▶ [Short exercise]
Copy the records exactly as they appear, from the line containing "Task: Expand the" through the end of the records, inclusive.

▶ [Data for the task]
-- begin --
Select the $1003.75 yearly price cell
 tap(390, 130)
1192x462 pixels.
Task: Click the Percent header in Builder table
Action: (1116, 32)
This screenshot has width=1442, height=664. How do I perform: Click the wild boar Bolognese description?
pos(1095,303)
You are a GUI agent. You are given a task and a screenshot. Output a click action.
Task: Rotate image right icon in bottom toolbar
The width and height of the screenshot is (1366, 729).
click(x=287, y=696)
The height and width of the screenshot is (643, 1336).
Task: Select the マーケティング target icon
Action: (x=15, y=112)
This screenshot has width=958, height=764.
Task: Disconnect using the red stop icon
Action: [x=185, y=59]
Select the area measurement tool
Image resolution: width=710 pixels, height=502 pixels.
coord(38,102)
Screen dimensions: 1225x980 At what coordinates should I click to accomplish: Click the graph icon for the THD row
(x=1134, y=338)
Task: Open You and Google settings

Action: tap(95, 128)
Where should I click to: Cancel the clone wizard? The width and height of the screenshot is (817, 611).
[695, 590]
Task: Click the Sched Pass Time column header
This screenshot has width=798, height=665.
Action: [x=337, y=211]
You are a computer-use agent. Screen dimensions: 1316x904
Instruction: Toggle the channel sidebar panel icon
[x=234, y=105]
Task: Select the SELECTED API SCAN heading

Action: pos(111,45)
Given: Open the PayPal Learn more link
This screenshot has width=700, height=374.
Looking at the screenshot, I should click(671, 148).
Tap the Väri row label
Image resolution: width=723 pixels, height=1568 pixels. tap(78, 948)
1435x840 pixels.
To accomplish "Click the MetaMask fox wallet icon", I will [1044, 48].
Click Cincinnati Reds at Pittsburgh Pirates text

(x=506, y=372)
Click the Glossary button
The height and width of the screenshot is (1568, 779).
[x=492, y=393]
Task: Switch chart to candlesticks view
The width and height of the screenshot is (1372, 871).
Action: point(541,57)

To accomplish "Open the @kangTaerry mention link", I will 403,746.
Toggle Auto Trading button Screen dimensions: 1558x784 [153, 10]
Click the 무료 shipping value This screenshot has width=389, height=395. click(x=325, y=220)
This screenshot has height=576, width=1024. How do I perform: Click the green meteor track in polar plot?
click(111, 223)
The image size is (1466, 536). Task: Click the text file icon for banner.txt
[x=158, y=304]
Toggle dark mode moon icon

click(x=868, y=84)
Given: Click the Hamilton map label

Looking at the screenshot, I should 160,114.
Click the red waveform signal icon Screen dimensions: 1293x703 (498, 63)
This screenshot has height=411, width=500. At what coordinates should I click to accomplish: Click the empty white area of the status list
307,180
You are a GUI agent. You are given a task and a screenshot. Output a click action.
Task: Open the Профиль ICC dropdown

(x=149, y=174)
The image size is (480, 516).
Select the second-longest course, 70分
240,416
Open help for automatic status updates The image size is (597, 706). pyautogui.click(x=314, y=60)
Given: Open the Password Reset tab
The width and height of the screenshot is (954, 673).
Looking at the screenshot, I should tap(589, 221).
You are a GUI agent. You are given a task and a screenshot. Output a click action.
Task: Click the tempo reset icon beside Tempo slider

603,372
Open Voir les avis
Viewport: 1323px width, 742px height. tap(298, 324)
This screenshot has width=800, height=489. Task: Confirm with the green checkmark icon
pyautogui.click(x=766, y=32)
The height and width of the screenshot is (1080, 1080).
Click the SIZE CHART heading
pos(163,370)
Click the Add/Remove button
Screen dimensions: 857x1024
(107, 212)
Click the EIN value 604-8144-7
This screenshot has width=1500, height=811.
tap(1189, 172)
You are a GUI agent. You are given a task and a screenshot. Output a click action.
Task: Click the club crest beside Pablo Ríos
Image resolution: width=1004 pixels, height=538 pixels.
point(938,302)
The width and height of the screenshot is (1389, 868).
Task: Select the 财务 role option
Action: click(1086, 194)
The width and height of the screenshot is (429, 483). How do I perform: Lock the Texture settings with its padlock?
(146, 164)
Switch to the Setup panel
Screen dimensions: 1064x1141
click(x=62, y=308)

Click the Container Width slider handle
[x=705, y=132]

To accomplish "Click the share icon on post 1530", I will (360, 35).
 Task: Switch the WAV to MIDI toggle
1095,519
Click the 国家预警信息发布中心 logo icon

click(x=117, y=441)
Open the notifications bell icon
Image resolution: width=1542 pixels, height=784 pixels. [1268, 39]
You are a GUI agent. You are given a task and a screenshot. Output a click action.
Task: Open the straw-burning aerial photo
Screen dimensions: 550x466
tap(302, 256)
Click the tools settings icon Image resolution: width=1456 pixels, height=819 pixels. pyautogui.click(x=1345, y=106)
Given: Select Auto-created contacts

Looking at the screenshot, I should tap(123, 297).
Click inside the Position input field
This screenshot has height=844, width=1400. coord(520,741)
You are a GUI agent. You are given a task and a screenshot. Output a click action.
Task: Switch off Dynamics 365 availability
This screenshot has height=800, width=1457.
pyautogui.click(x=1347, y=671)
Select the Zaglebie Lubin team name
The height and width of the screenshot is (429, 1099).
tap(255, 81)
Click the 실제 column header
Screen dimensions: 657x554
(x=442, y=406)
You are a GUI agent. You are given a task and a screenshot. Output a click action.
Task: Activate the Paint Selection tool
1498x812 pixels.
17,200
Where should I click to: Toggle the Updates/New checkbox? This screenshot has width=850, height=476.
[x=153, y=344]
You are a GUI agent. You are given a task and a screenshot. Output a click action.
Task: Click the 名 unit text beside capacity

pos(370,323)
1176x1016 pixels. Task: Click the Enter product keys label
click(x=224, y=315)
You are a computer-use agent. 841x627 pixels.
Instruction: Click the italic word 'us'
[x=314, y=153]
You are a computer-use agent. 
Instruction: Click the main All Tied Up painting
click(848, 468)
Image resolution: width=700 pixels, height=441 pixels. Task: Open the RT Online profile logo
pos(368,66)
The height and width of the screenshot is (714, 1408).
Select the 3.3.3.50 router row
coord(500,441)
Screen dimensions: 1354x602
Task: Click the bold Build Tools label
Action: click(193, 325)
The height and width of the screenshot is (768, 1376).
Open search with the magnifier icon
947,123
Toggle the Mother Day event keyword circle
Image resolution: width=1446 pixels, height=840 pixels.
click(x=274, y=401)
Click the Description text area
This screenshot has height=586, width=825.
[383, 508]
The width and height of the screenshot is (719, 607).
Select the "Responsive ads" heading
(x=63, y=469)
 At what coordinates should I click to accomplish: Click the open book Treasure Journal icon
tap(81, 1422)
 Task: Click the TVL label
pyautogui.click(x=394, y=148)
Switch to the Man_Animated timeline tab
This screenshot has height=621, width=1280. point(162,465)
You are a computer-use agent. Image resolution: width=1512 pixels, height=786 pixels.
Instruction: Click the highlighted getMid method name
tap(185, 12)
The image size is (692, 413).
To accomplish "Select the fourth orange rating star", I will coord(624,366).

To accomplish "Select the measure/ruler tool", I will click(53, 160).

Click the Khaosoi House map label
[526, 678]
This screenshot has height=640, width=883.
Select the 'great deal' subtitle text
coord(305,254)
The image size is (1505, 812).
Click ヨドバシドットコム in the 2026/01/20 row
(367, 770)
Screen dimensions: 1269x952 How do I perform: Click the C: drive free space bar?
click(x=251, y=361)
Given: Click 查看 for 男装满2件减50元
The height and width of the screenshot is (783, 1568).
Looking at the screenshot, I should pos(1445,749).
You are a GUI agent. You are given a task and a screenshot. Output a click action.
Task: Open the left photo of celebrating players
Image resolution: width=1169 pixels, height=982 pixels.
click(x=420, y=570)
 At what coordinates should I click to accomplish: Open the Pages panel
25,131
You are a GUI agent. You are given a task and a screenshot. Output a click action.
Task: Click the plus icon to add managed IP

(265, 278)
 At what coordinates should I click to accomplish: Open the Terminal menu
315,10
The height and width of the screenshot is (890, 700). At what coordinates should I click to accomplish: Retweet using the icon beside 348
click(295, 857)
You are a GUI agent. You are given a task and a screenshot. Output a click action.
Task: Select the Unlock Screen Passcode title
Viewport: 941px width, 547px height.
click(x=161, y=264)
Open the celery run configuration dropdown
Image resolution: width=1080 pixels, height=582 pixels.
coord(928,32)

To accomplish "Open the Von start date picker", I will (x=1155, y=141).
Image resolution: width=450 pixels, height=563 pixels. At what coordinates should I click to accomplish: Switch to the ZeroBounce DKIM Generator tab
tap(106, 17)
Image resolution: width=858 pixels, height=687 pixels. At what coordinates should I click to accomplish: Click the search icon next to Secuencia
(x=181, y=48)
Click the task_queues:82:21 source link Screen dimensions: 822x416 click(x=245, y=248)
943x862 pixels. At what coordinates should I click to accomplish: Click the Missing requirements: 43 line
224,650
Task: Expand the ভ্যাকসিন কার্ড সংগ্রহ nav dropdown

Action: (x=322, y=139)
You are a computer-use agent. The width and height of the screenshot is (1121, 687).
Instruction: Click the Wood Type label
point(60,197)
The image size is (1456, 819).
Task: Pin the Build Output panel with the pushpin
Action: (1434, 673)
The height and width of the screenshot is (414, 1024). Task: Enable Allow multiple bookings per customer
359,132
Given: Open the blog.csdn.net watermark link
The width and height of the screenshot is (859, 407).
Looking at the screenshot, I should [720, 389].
-- end --
▶ [In response]
Task: Expand the ভ্যাকসিন কার্ড সংগ্রহ nav dropdown

Action: (x=322, y=139)
You are a computer-use agent. The width and height of the screenshot is (1121, 687).
Instruction: Click the Wood Type label
point(60,197)
The image size is (1456, 819).
Task: Pin the Build Output panel with the pushpin
Action: (1434, 673)
The height and width of the screenshot is (414, 1024). Task: Enable Allow multiple bookings per customer
359,132
Given: Open the blog.csdn.net watermark link
The width and height of the screenshot is (859, 407).
Looking at the screenshot, I should [720, 389].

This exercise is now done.